= Parts of the exercise =
(1) Please extract, word for word, the part of the passage on economic development starting at "Singapore, for example, concentrated" and ending at "fishing and forestry.".
(2) For each statement below, say yes or no to whether the passage on economic development agrees with it, and quote the words of the passage that decide it.
(a) Singapore's domestic market was 2 million.
(b) Thailand became a major food exporter.
(c) Industrial development can leave agriculture aside.
(3) Write what comes next in the passage on economic development, following on from its last sentence.

══ Source passage

Singapore, for example, concentrated on getting factories started. As Lee Kuan Yew put it, “Despite our small domestic market of 2 million, we protected locally assembled cars, refrigerators, air conditioners, radios, television sets, and tape-recorders, in the hope that they would later be partly manufactured locally. We encouraged our own business people who set up small factories to manufacture vegetable oils, cosmetics, mosquito coils, hair cream, joss paper, and even mothballs!”

On the agricultural front, it is time to replicate the Asian agricultural model that resulted in the food self-sufficiency of India, China, and turned Thailand, South Korea and Vietnam into major food exporters.

Industrial development must include the equally important need for agriculture, fishing and forestry.

════
══ Collected material

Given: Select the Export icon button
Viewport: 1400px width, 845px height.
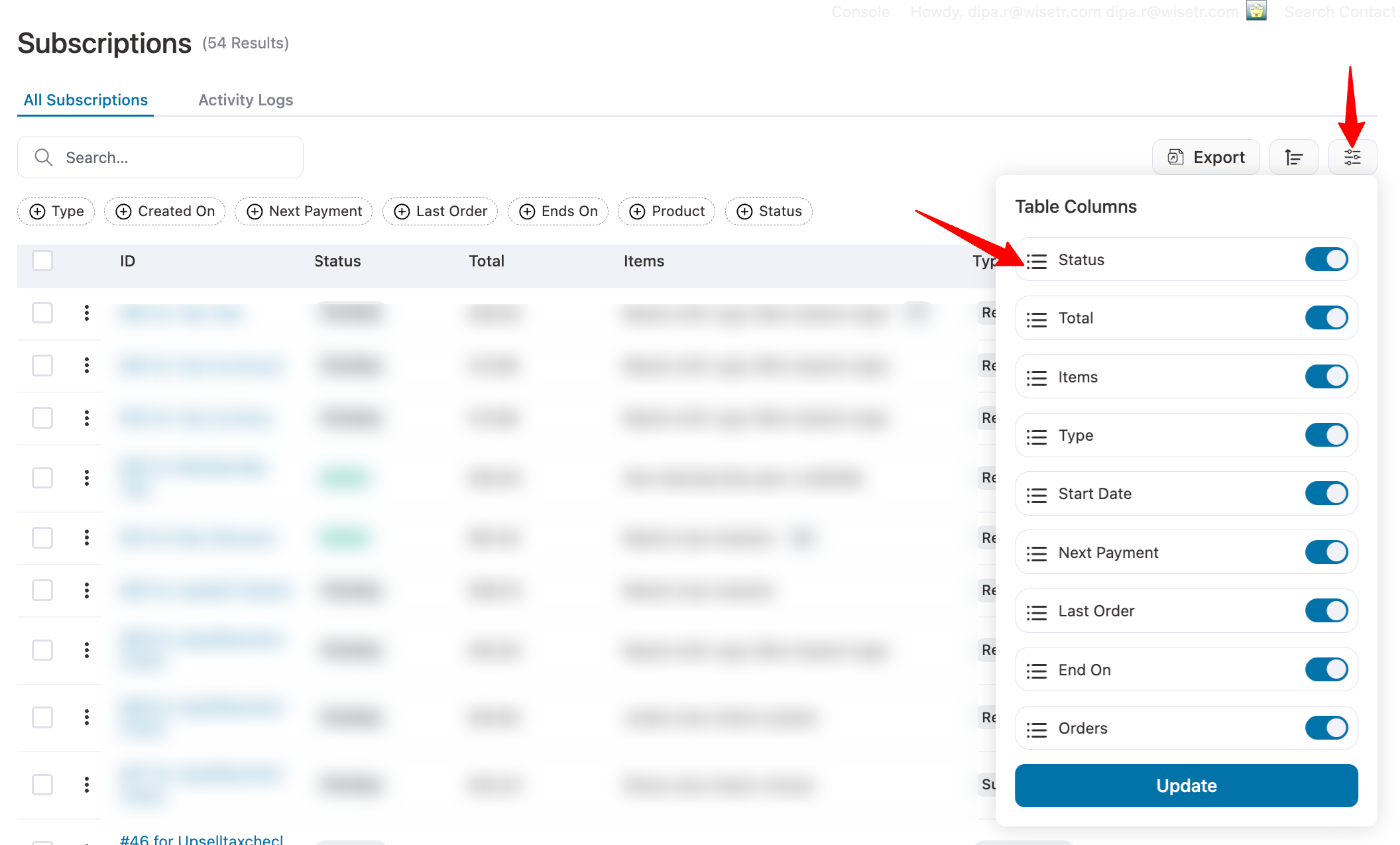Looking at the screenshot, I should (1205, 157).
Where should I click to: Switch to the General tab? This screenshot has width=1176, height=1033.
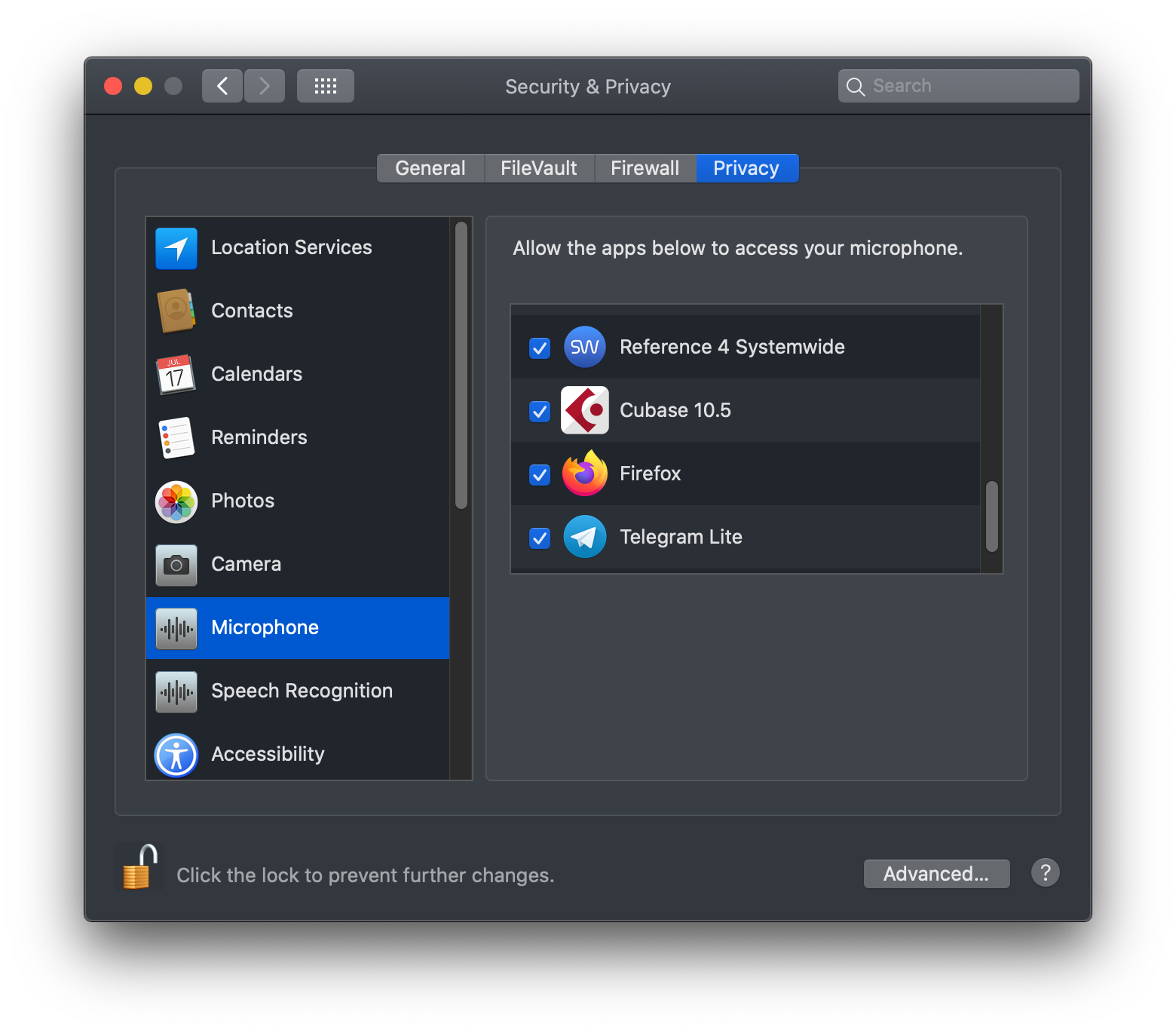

════

= Answers to each task =
(1)
Singapore, for example, concentrated on getting factories started. As Lee Kuan Yew put it, “Despite our small domestic market of 2 million, we protected locally assembled cars, refrigerators, air conditioners, radios, television sets, and tape-recorders, in the hope that they would later be partly manufactured locally. We encouraged our own business people who set up small factories to manufacture vegetable oils, cosmetics, mosquito coils, hair cream, joss paper, and even mothballs!”

On the agricultural front, it is time to replicate the Asian agricultural model that resulted in the food self-sufficiency of India, China, and turned Thailand, South Korea and Vietnam into major food exporters.

Industrial development must include the equally important need for agriculture, fishing and forestry.

(2)
(a) Yes: "Despite our small domestic market of 2 million"
(b) Yes: "turned Thailand, South Korea and Vietnam into major food exporters"
(c) No: "Industrial development must include the equally important need for agriculture, fishing and forestry."

(3)
Factories in lieu of offices

For some lazy reasons, there seem to be more offices in poor countries than factories. As I asked in a previous column, “why do the various governments – one after the other – continue to build majestic offices where some tend to bask in air conditioners listening to political insults, watching movies about superstitions and pushing paper? Won’t it be wiser to spend those resources building factories to produce for the nation’s needs? Wasn’t independence about avoiding dependence on others? Such concerns ought to keep rocking the nation’s conscience until they are resolved.”

By the same token, at the university levels, why not focus on workshops and laboratories where the future resides?